- Source document:
"""

Cause of epilepsy in children: Research
Gleeson said the scientists found that the genes converged on calcium signalling, gene expression and synaptic functions, and noted that when the mutations were introduced into a mouse model, abnormalities similar to those seen in patients were observed.
Epilepsy affects 4 per cent of the population and is one of the most common brain disorders among children. Most seizure recurrences can be avoided with modern medicine, but approximately 20 per cent of patients do not respond to treatment.
In these cases, the cause could be patches of damaged or abnormal brain tissue known as "malformations of cortical development" (MCD), which result in a wide range of neurodevelopmental disorders. Although surgical resection or removal of the patch can cure the seizures, epilepsy surgery to improve neurological outcomes is now an important part of the modern medical arsenal, the cause of the patches has largely remained unknown.
The finding published in the journal of Nature Genetics, researchers at University of California San Diego School of Medicine and Rady Children's Institute for Genomic Medicine, collaborating with an international consortium of more than 20 children's hospitals worldwide, report a significant breakthrough in understanding the genetic causes of MCD.
Members of the Focal Cortical Dysplasia Neurogenetics Consortium investigated 283 brain resections from children across a range of MCD types, with parental consent, looking for potential genetic causes. Because most brain tissue in these children is normal, the scientists focused on mutations present in a small subset of brain cells, a phenomenon termed genetic somatic mosaicism.
"This was a decade-long journey, bringing specialists together from around the world, to recruit patients for this study," said senior study author Joseph Gleeson, MD, Rady Professor of Neuroscience at UC San Diego School of Medicine and director of neuroscience research at the Rady Children's Institute for Genomic Medicine. "Until recently, most hospitals did not study resected brain tissue for genetic causes. The consortium organized a biobank to store tissue for high-throughput mosaicism analysis."
Previous research by Gleeson and colleagues had shown that genetic somatic mosaicism in the mTOR signaling pathway was a contributing factor, said co-first author Changuk Chung, PhD, a postdoctoral fellow in the Gleeson lab.
"But most patients remain undiagnosed, which hinders treatment. We tested for hidden mutations, detectable only by greatly expanding the cohort size and improving methods so that the results could be meaningful. We collaborated to solve technical and logistical bottlenecks. The pieces fell into place, but it took 10 years."
The team conducted intensive genomic discovery using state-of-art somatic mosaic algorithms developed by the National Institutes of Health-sponsored Brain Somatic Mosaicism Network, of which UC San Diego is a member.

"""

- Input data:
"""

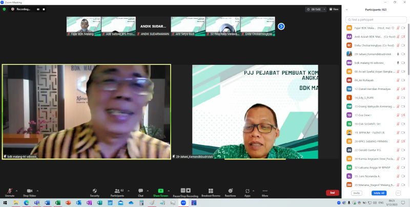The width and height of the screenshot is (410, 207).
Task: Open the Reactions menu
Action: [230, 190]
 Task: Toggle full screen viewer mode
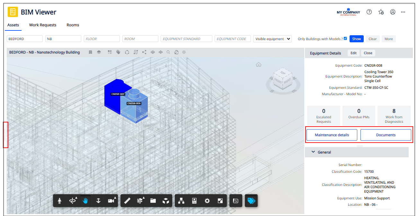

"""
"""

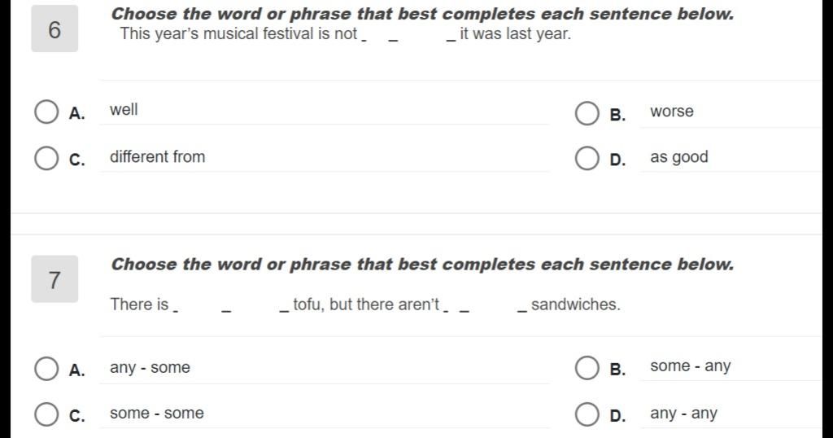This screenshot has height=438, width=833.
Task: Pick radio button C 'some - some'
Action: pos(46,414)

"""

- Exercise 1: Repeat the passage of the epilepsy research article starting at "The finding published" and ending at "genetic somatic mosaicism.".
- Exercise 2:
Using the epilepsy research article, answer these questions:
(a) What percentage of the population does epilepsy affect?
(b) How many brain resections did the consortium members investigate?
(c) How many years did the work take?
- Exercise 3: Summarize the epilepsy research article in three sentences.

- Response 1:
The finding published in the journal of Nature Genetics, researchers at University of California San Diego School of Medicine and Rady Children's Institute for Genomic Medicine, collaborating with an international consortium of more than 20 children's hospitals worldwide, report a significant breakthrough in understanding the genetic causes of MCD.
Members of the Focal Cortical Dysplasia Neurogenetics Consortium investigated 283 brain resections from children across a range of MCD types, with parental consent, looking for potential genetic causes. Because most brain tissue in these children is normal, the scientists focused on mutations present in a small subset of brain cells, a phenomenon termed genetic somatic mosaicism.

- Response 2:
(a) 4 percent
(b) 283
(c) 10 years

- Response 3: Epilepsy affects 4 percent of the population, and about 20 percent of patients do not respond to treatment, possibly because of patches of abnormal brain tissue known as malformations of cortical development (MCD). Researchers at UC San Diego School of Medicine and Rady Children's Institute for Genomic Medicine, working with an international consortium of more than 20 children's hospitals, examined 283 brain resections from children for mutations present in a small subset of brain cells. The decade-long effort found that the genes converged on calcium signaling, gene expression and synaptic functions, and introducing the mutations into a mouse model produced abnormalities similar to those seen in patients.